I use a CPU of AMD 5975WX, and four 4090 graphics cards. cuda version is cuda12, pytoch version is 2.0


I noticed that the last call stack is on cuda

See attachment for bug report,My code is also in the attachment
ex002_DataParallel.py (6.4 KB)

nvidia-bug-report.log.gz (1.2 MB)

(1) Post text as text, not as images.
(2) Cut and paste relevant error messages instead of attaching some giant log file.

Out of interest: What kind of power supply is used in this system? 3200 Watts?

cudalog.rtf (14.7 KB)
ok, here is the wrong text report。

Some information I have learned is that there is no such problem with intel CPUs. The solution given in this Issue is to turn off the IOMMU of the motherboard, but this option is what I need, so I want to know if there are other solutions

I use two 1600W power supplies. A power supply is connected to 2 graphics cards, and the motherboard.
Another power supply is connected to the remaining 2 graphics cards and other devices

As far as I understand the linked thread, the working hypothesis there is that the issue is due to an incompatibility between NVIDIA’s NCCL and AMD’s IOMMU. That is outside my area of expertise, and frankly, appears to have nothing to do with CUDA.

Off-hand I do not know of a sub-forum for NCCL (in fact I did not know of NCCL’s existence until just now). If there is more corroborating evidence strengthening the hypothesis, that might lead to a classical “it’s the other vendor’s fault” finger-pointing exercise.
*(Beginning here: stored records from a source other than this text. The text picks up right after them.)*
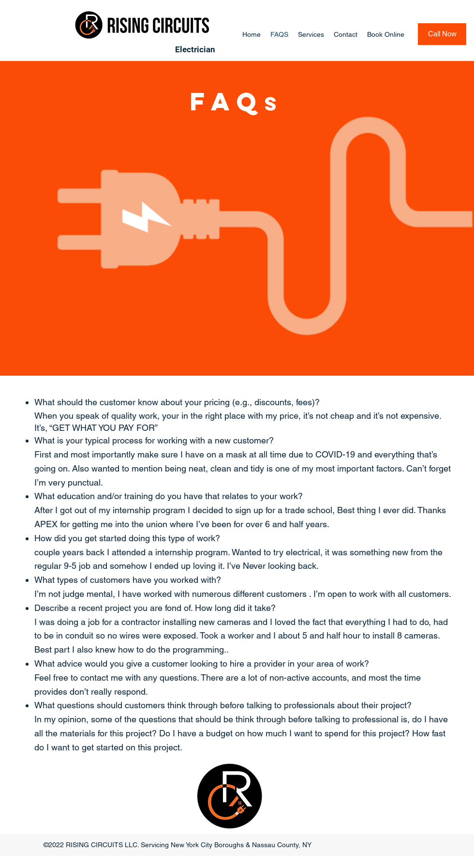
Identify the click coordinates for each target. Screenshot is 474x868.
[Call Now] (442, 34)
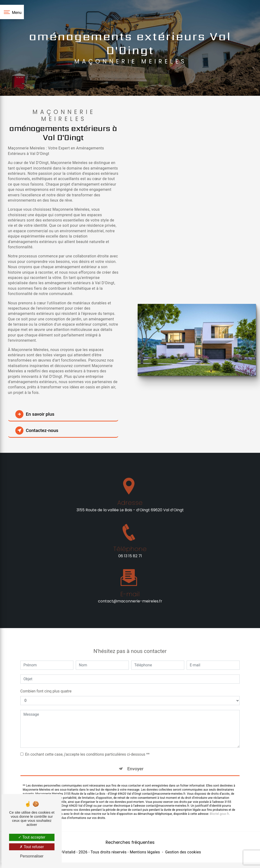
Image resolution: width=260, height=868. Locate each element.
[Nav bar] (12, 12)
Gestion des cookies (183, 852)
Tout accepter (32, 837)
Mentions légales (145, 852)
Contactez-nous (37, 431)
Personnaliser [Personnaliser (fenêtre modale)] (32, 856)
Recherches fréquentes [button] (130, 842)
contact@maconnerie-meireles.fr (130, 593)
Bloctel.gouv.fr (219, 806)
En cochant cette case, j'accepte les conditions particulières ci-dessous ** (87, 746)
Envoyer (136, 761)
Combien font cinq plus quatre (46, 683)
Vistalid (69, 852)
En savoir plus (35, 414)
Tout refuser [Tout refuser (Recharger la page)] (32, 847)
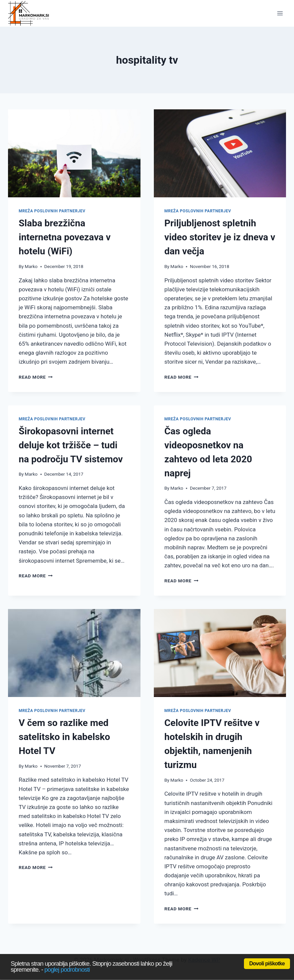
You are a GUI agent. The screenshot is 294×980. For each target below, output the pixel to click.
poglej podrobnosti (67, 969)
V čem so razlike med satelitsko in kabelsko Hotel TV (64, 737)
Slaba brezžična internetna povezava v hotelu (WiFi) (64, 237)
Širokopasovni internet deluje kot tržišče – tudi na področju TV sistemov (70, 445)
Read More (35, 377)
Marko (31, 266)
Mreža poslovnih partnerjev (52, 211)
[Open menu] (280, 13)
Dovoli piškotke (267, 963)
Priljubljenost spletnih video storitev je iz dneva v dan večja (220, 237)
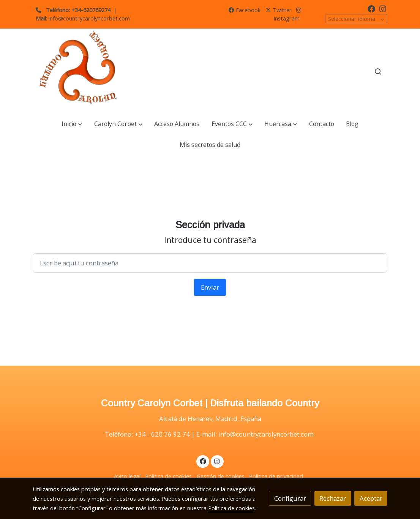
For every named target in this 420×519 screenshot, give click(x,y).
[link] (81, 71)
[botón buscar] (378, 71)
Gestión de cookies (221, 476)
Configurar (290, 498)
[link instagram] (383, 8)
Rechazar (333, 498)
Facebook (245, 10)
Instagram (287, 15)
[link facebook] (371, 8)
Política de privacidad (276, 476)
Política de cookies (168, 476)
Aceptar (371, 498)
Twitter (278, 10)
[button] (72, 124)
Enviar (210, 287)
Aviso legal (127, 476)
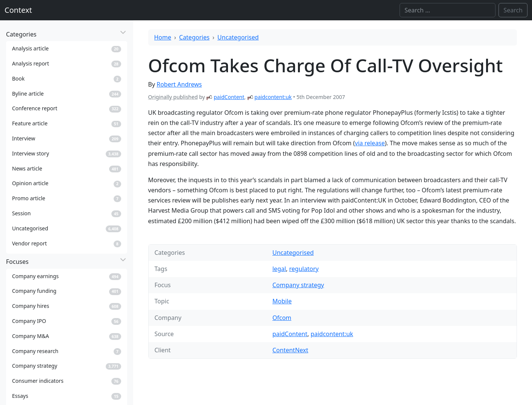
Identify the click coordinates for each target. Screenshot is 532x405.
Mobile (282, 301)
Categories (194, 37)
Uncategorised (238, 37)
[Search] (447, 10)
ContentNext (290, 350)
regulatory (304, 269)
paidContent (229, 97)
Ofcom (282, 318)
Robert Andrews (179, 84)
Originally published (173, 97)
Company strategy (298, 285)
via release (370, 143)
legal (279, 269)
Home (163, 37)
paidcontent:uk (273, 97)
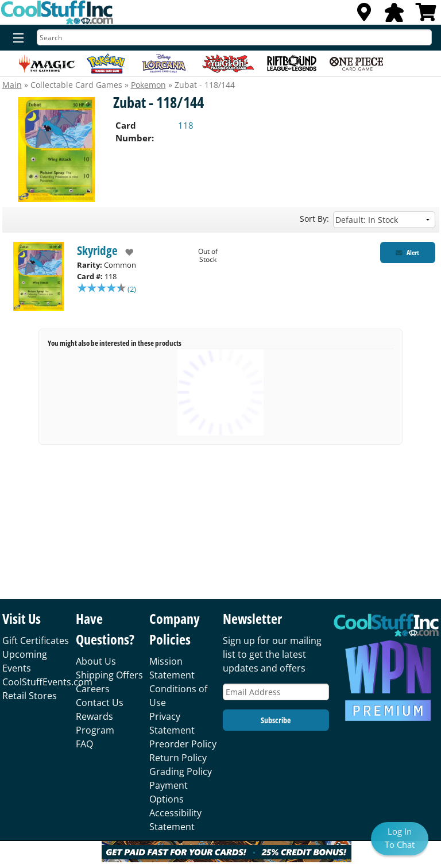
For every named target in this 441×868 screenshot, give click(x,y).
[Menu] (16, 38)
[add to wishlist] (125, 252)
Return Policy (178, 758)
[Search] (234, 37)
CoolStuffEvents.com (47, 682)
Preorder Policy (183, 744)
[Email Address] (276, 692)
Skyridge (97, 250)
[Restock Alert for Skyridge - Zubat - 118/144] (408, 252)
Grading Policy (180, 771)
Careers (92, 689)
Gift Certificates (36, 641)
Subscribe (276, 720)
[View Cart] (426, 16)
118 (185, 125)
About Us (96, 661)
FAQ (84, 744)
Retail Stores (29, 696)
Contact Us (99, 703)
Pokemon (148, 84)
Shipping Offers (109, 675)
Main (12, 84)
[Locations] (364, 16)
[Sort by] (384, 219)
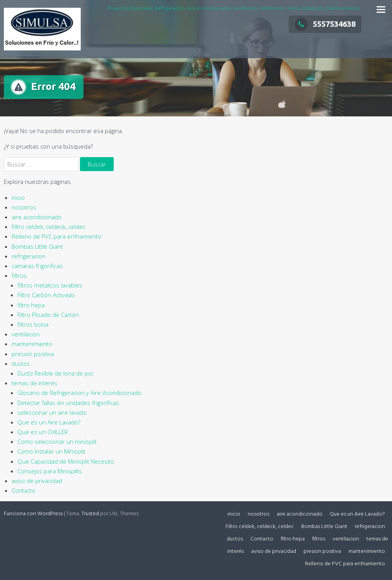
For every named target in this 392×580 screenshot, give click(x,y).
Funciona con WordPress (33, 514)
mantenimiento (32, 344)
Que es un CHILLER (43, 432)
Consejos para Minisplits (50, 471)
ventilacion (26, 334)
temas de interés (35, 383)
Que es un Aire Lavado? (49, 422)
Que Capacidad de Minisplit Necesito (66, 461)
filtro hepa (31, 305)
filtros (19, 275)
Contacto (23, 490)
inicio (18, 197)
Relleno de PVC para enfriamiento (56, 236)
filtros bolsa (33, 324)
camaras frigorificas (37, 266)
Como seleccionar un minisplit (57, 441)
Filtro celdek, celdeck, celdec (49, 227)
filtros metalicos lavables (50, 285)
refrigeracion (28, 256)
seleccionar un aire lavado (52, 412)
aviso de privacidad (37, 481)
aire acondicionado (36, 217)
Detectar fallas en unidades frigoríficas (68, 403)
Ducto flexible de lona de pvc (56, 373)
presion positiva (33, 354)
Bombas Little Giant (37, 246)
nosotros (24, 207)
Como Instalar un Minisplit (51, 451)
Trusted (90, 514)
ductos (21, 364)
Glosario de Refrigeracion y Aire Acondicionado (79, 393)
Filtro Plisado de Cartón (48, 315)
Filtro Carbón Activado (46, 295)
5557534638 (325, 24)
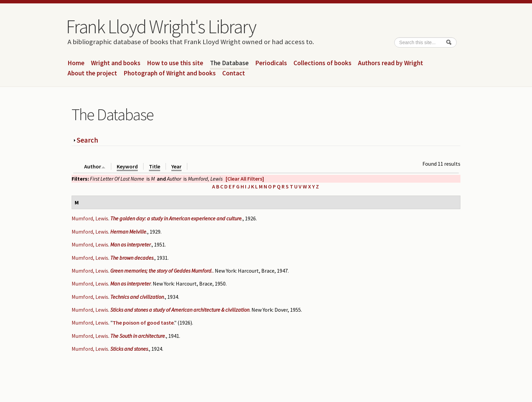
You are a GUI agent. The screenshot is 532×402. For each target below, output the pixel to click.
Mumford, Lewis (90, 218)
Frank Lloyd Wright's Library (161, 26)
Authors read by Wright (391, 63)
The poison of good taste (143, 323)
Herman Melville (128, 232)
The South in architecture (137, 336)
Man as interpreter (130, 244)
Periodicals (271, 63)
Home (76, 63)
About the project (92, 73)
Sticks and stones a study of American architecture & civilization (180, 310)
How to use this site (175, 63)
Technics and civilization (137, 297)
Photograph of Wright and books (170, 73)
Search (87, 140)
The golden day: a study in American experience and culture (176, 218)
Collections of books (322, 63)
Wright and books (116, 63)
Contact (233, 73)
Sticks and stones (129, 349)
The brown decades (132, 258)
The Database (229, 63)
Consider filing a bug with NVIDIA.

The motherboard I’m using is Supermicro’s M12SWA-TF, I’m sure the BIOS has been updated to the latest from the official website, and the ASC has been turned off. But my situation is still the same, and I am not sure whether the 4090 supports P2P, because I see that the link you shared is running simpleP2P, and I have run simpleP2P
deviceQuery
p2pBandwidthLatencyTest. The result is in the attachment


IOMMU_enable_ACS_disable.txt (16.0 KB)
IOMMU_disable_ACS_enable.txt (16.1 KB)
IOMMU_disable_ACS_disable.txt (16.1 KB)

The failures in your attachments indicate a problem with the motherboard. You should address this with Supermicro.

I don’t have this problem with 4 A100s, only 4090s currently have this problem

The platform is still the original platform, I only changed the graphics card

please help me

I have communicated with Supermicro technical staff, they recognized the problem of ACS, but after checking my settings, they confirmed that ASC has been turned off, and they asked me to take 4 A100s for experiment, it is indeed possible to run p2psimple, but when I change Back to 4090, the problem remains
please help me

FWIW, I have 2 4090s and I’m having same problems training deep learning models on a system that worked fine with 2 3090s.
I’ve tried all the bios settings (which I didn’t need with 3090s)
I’ve tried NCCL_P2P_DISABLE=1 that sometimes works.
I also get a very hard lockup training with Tensorflow 2.5 that requires an unplug to reboot the system.
I believe this is a Nvidia driver/hardware issue for 4090
Threadripper 3970X, ASUS motherboard.

Its a bummer. About to get my WRX80 WS next week with 2 4090s and 5975WX. Why is this issue not widespread? Aren’t workstation builders not seeing this issue when assembling/selling AMD WS with multiple 4090s?

Is turning amd_iommu off the solution in some configurations?

iommu was one of the bios settings I tried and it didn’t help.